How is columnar storage in the context of a NoSQL database like Cassandra different from that in Redshift. If Cassandra is also a columnar storage then why isn't it used for OLAP applications like Redshift?
The storage engines of Cassandra and Redshift are very different, and are created for different cases. Cassandra's storage not really "columnar" in wide known meaning of this type of databases, like Redshift, Vertica etc, it is much more closer to key-value family in NoSQL world. The SQL syntax used in Cassandra is not any ANSI SQL, and it has very limited set of queries that can be ran there. Cassandra's engine built for fast writing and reading of records, based on key, while Redshift's engine is built for fast aggregations (MPP), and has wide support for analytical queries, and stores,encodes and compresses data on column level.

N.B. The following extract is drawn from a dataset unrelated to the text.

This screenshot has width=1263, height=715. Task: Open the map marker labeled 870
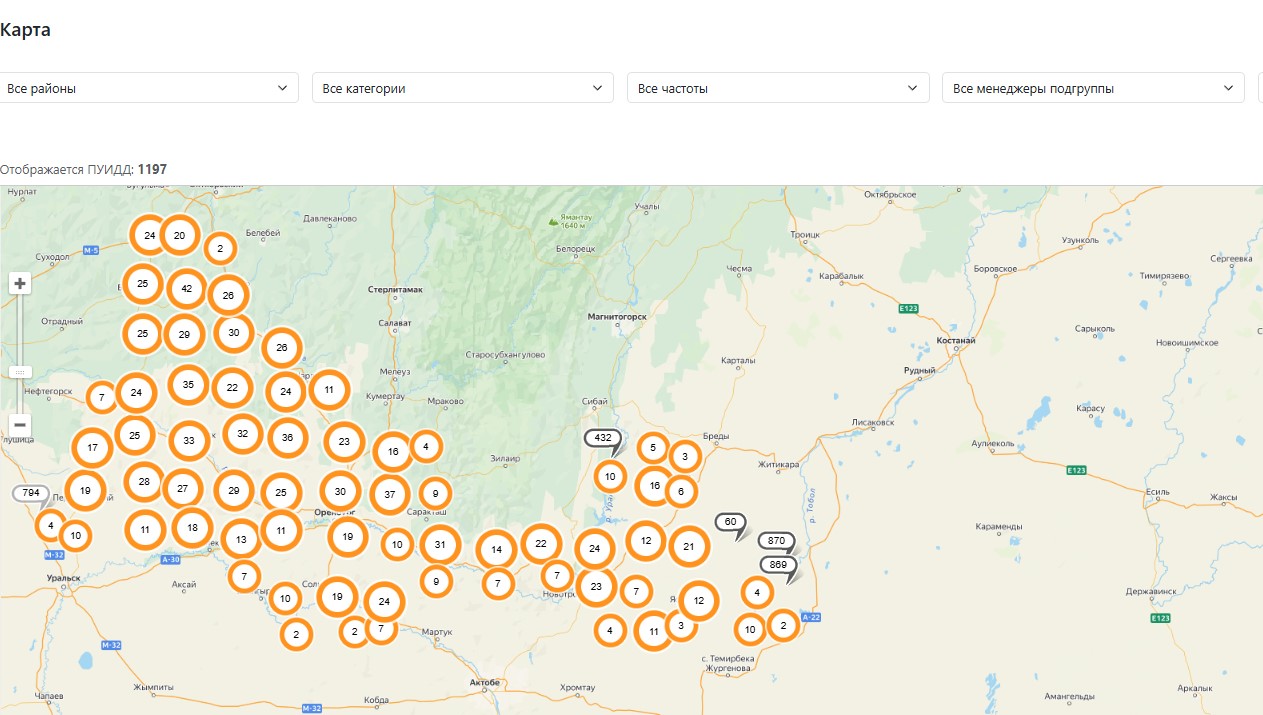click(x=777, y=541)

It can be easily understood with following example:
Suppose we have a table with user id and many metrics (for example weight, height, blood pressure etc...). I we will run aggregate the query in Redshift, like average weight, it will do the following (in best scenario):
Master will send query to nodes.
Only the data for this specific column will be fetched from storage.

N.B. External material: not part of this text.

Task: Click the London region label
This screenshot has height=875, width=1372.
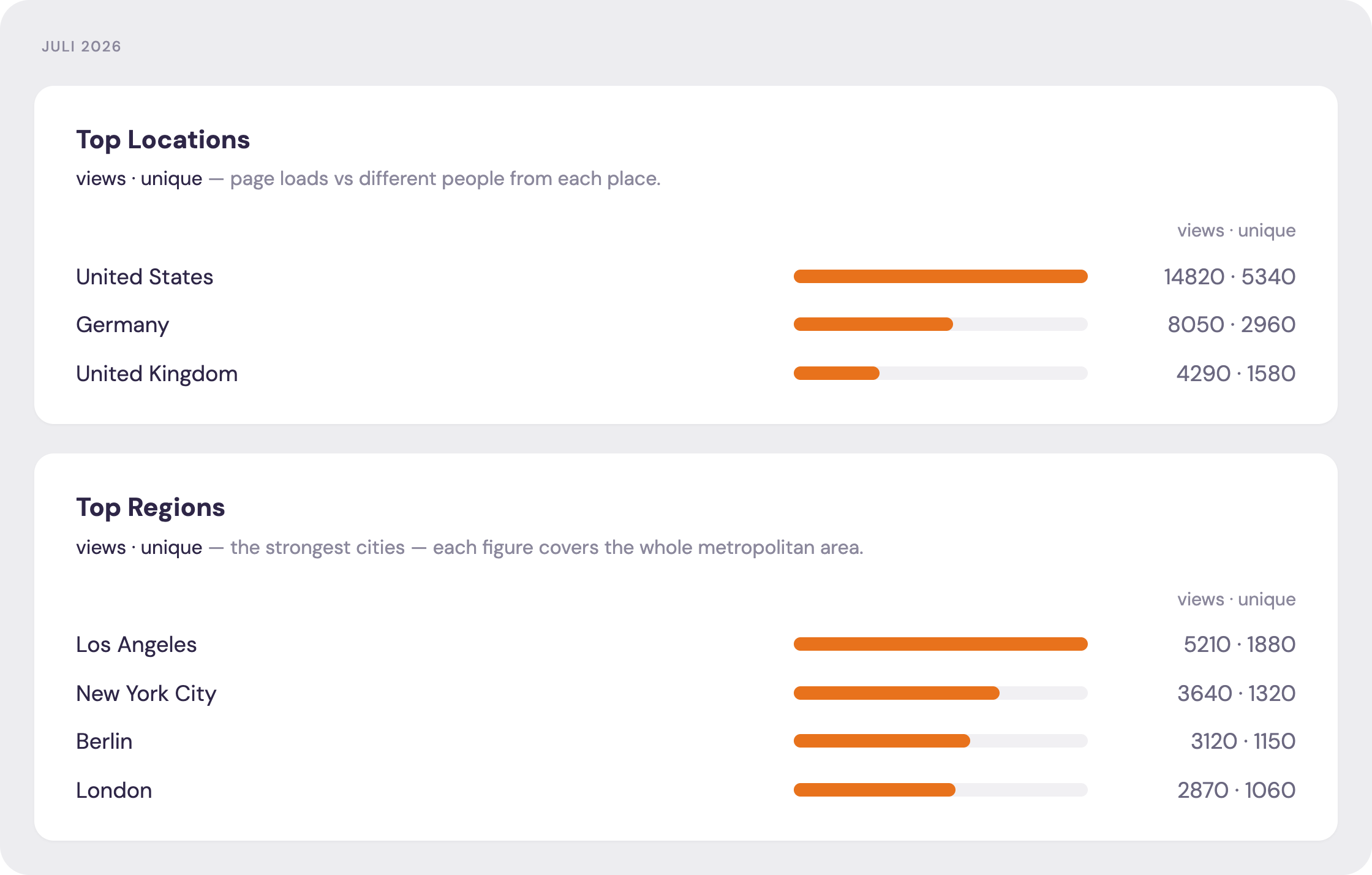Action: pos(114,790)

The query will be executed in parallel on all nodes.
Final result will be fetched to master.
Running same query in Cassandra, will result in scan of all "rows", and each "row" can have several versions, and only the latest should be used in aggregation. If you familiar with any key-value store (Redis, Riak, DynamoDB etc..) it is less effective than scanning all keys there.
Cassandra many times used for analytical workflows with Spark, acting as a storage layer, while Spark acting as actual query engine, and basically shouldn't be used for analytical queries by its own. With each version released more and more aggregation capabilities are added, but it is very far from being real analytical database.